Frontier AI's ability to break the open CTF format highlights a significant shift in cybersecurity training, emphasizing the risks of AI dominance in competitive environments. This development may undermine the traditional learning and motivation mechanisms for beginners, prompting a reevaluation of how cybersecurity skills are cultivated and assessed in the industry.

Key Takeaways

I have seen various takes that beginners can still learn from CTFs as they always have. These takes miss the scoreboard. CTFs were not just a set of puzzles. They were a ladder. Even as a beginner, you had something to climb. You could see yourself improve, solve more challenges, place higher, join better teams, and become more competitive over time.

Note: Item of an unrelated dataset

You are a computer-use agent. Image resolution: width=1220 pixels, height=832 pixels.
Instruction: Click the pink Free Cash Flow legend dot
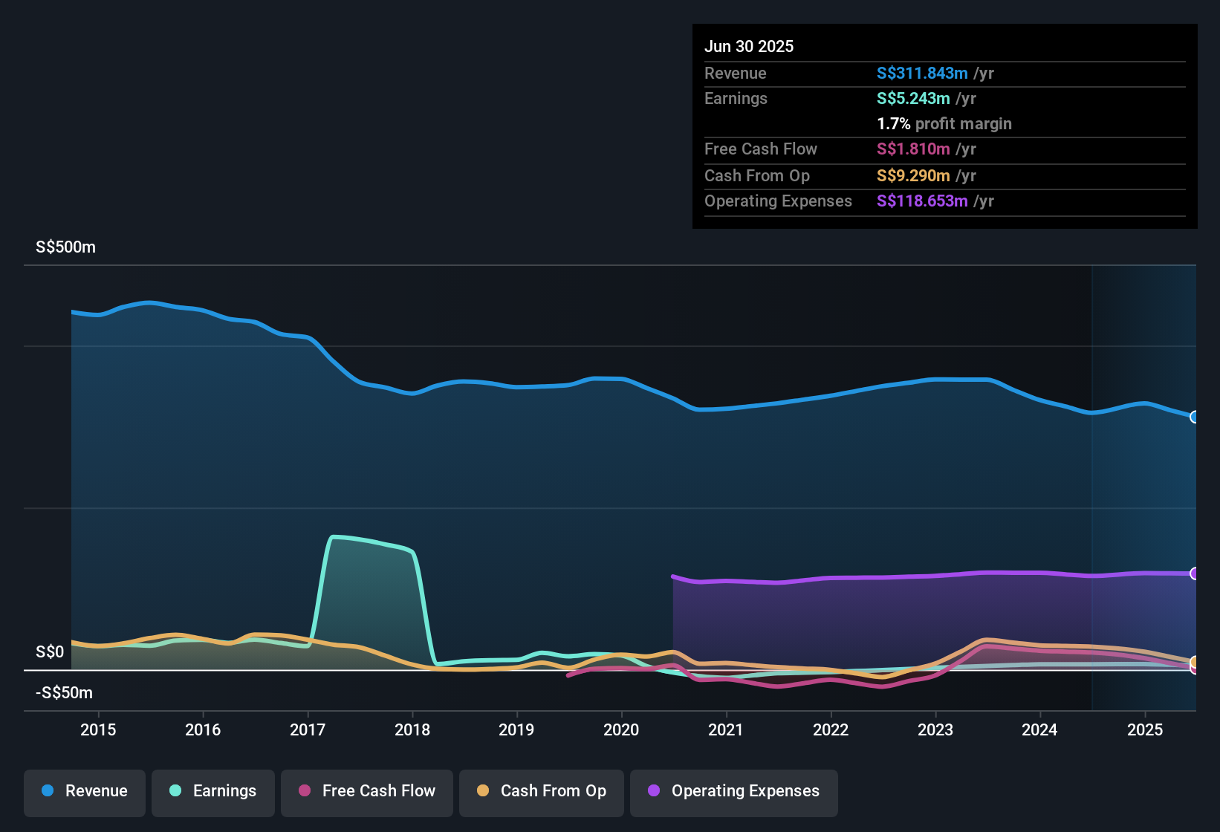pos(305,790)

That feedback loop is breaking. If the visible scoreboard is dominated by teams using AI, a beginner is pushed toward using AI before they have built the instincts the AI is replacing. That is an anti-pattern. It prevents active learning, and active struggle is the bit that actually teaches you. It is also completely demotivating to put in real effort and see no visible progress because the ladder above you has been automated.

It also changes what challenge authors want to build. If beginner CTFs become another place where people quietly paste prompts and climb a scoreboard, authors have more reason to put their effort into learning platforms instead. At least on platforms like picoGym and HackTheBox, the expectation is education, and beginners are less incentivised to cheat themselves out of learning.

Beginners are better off using picoGym, HackTheBox, and other lab environments where the point is actually learning instead of pretending the public scoreboard still reflects human growth.